Love hotels & eyepatches

The other day

are old news and a new trend.
Like, love and kink, Tokyo-style.

Oh, love hotels.
It’s exactly as it sounds: a place for the sex. You can choose 1-3 hours or the night.
You might have heard Japan is renowned for its sky-high service standards and rent-a-doing-it-rooms are no exception. Jacuzzi tubs, toiletries, porn, robes, irons, condoms, karaoke (duh, it’s Japan), drinks and snacks are all de rigeur. Then there are the themes…cages, aquariums, Hello Kitty in a bondage swing, fucking carou- actually, this is so much better.

Right?

Japan is so damn good at a theme. In that realm, the bars are also awesome. Alice in Wonderland seems particularly popular and of course, the anime. Or say tonight, I want glowing eyeball cocktails while getting the crap scared out of me in a haunted spaceship while avoiding ninja stars being thrown by Technicolor horsemen. Minus the spaceship, this can happen.

But I digress.

A note on anonymity and love hotels: most enable an affair remarkably well. Zero contact with another human is absolutely possible- use the underground parking garage, touchscreen your room of choice, insert cash or a card and voilà. It’s that easy.

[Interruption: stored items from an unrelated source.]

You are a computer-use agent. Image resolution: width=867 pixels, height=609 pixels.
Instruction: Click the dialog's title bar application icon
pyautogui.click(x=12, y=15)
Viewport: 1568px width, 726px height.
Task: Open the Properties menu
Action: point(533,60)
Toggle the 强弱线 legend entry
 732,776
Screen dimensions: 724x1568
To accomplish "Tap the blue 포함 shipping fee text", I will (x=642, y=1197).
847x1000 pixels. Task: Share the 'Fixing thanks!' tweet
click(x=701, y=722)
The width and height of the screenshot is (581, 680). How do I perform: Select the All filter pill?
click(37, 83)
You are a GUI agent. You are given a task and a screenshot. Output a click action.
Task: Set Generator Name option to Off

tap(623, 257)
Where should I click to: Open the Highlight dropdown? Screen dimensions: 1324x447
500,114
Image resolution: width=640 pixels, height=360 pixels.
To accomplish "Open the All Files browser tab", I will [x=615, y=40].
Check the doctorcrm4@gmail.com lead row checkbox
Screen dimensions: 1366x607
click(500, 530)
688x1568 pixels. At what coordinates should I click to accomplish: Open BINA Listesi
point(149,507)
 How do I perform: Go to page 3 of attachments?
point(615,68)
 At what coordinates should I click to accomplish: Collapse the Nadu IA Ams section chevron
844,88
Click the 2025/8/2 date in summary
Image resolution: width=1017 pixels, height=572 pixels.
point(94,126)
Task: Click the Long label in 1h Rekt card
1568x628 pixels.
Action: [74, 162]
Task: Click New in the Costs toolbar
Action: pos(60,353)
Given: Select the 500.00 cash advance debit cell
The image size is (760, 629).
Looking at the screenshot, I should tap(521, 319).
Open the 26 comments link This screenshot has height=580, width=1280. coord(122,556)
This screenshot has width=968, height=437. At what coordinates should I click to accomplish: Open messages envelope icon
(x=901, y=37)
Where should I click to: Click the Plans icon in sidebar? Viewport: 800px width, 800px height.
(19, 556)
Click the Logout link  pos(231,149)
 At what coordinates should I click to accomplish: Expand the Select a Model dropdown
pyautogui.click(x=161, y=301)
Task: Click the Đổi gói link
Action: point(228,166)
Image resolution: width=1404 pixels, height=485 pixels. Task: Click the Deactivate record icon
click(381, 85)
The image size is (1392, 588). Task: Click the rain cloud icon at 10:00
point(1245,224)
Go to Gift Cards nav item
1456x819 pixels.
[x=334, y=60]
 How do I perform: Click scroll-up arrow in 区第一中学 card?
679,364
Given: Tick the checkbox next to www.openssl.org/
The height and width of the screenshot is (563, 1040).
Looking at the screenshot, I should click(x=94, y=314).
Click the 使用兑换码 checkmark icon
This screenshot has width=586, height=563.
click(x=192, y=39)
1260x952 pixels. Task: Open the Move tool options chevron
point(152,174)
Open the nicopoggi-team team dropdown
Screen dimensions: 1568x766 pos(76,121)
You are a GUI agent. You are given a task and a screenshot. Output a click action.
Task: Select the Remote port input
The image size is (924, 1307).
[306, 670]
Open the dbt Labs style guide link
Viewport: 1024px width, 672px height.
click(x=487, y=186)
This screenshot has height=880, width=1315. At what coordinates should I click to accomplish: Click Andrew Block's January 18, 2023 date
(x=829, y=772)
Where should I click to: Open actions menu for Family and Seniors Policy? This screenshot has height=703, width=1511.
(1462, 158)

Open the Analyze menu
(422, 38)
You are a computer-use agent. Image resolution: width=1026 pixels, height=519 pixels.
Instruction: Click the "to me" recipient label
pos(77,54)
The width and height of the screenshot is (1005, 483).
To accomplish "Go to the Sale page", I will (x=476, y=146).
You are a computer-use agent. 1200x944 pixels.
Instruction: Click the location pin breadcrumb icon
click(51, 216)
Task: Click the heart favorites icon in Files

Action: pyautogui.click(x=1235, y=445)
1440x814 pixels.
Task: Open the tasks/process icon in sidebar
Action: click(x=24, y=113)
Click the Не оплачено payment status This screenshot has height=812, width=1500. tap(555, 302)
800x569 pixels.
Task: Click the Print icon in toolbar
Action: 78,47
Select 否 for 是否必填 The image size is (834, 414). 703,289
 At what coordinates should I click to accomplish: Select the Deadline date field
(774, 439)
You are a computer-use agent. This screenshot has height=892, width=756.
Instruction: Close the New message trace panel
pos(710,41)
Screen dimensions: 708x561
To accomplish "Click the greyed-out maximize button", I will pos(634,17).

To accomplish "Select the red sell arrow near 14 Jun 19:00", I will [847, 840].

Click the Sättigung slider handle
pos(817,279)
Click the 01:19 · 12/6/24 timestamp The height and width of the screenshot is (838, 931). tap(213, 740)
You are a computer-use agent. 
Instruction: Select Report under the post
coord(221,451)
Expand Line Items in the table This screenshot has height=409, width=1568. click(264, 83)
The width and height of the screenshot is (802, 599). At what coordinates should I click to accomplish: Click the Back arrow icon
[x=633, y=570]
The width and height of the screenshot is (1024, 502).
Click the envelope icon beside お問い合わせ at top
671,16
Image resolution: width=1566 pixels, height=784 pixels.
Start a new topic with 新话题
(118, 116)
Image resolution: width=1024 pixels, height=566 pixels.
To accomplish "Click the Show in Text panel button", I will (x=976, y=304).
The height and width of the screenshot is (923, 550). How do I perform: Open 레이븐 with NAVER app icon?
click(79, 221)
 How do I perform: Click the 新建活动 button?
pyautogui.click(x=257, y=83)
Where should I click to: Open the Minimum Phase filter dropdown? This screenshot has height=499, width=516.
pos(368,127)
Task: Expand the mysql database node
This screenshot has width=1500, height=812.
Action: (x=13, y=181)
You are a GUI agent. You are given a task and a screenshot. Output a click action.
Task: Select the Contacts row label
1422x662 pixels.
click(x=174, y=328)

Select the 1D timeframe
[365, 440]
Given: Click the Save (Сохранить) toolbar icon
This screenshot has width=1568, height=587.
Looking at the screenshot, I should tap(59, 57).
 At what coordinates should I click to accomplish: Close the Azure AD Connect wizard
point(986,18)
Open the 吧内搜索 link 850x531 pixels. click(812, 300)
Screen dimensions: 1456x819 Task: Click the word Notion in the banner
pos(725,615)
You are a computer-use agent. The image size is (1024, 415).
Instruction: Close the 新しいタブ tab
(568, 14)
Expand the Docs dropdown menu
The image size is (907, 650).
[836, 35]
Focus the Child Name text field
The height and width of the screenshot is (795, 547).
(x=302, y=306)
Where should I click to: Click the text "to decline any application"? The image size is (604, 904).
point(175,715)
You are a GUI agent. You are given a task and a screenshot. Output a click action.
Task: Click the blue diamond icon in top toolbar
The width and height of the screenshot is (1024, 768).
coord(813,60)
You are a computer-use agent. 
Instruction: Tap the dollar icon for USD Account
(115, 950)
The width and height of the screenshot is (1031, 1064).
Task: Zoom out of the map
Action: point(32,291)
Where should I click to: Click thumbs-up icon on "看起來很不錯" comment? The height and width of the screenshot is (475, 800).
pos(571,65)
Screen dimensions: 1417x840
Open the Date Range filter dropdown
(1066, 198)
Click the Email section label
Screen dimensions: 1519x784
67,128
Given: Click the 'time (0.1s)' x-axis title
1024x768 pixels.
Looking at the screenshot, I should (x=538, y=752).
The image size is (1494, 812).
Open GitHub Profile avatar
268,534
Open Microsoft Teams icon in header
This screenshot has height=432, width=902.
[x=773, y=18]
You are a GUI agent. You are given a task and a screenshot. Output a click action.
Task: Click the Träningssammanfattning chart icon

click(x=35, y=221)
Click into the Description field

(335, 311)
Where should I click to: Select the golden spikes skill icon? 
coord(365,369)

Then there’s the other end of the spectrum: after checking-in at the front desk, if there’s a wait for a room, just chill out with other people waiting to do it by playing pool, getting a chair massage or throwing some darts around.

The love hotel experience is such customizable fun in this city.

And then there are the young kids…asking to get their eyeballs licked, followed by conjunctivitis. Young girls are especially keen on wearing eyepatches with pride- that’s right, bitches- I got herpes of the eye because I got so many people to tongue my eyeball. Y’jealous?

My homeland is so fucking weird, y’all.